> _TASK INPUT_
☆ ☆ ☆ ☆ ☆

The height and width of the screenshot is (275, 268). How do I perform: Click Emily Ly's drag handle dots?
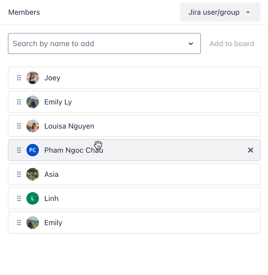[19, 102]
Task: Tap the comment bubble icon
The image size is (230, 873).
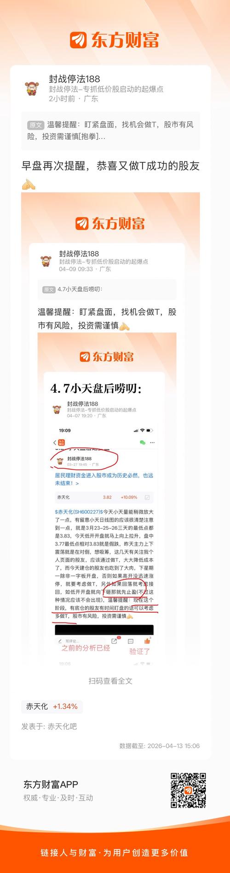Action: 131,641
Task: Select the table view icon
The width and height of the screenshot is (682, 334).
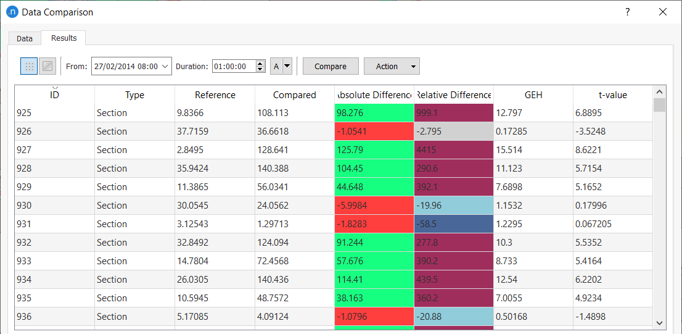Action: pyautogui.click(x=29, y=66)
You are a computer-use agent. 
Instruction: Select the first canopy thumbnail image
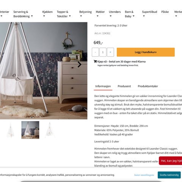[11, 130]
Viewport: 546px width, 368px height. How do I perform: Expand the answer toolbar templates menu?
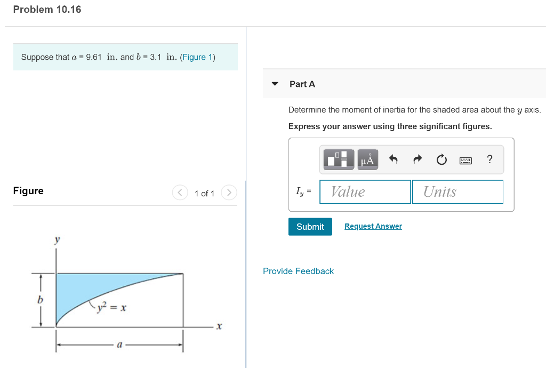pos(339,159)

☆ ☆ ☆ ☆ ☆

> _WHAT TO DO_
Set down the line containing "The image size is (230, 873).", then every later line through the end of the material, exactly as written; omit any picture.

> _SOLVED PROBLEM_
The image size is (230, 873).
Action: 131,641
Task: Select the table view icon
The width and height of the screenshot is (682, 334).
Action: pyautogui.click(x=29, y=66)
You are a computer-use agent. 
Instruction: Select the first canopy thumbnail image
[11, 130]
Viewport: 546px width, 368px height. How do I perform: Expand the answer toolbar templates menu?
pos(339,159)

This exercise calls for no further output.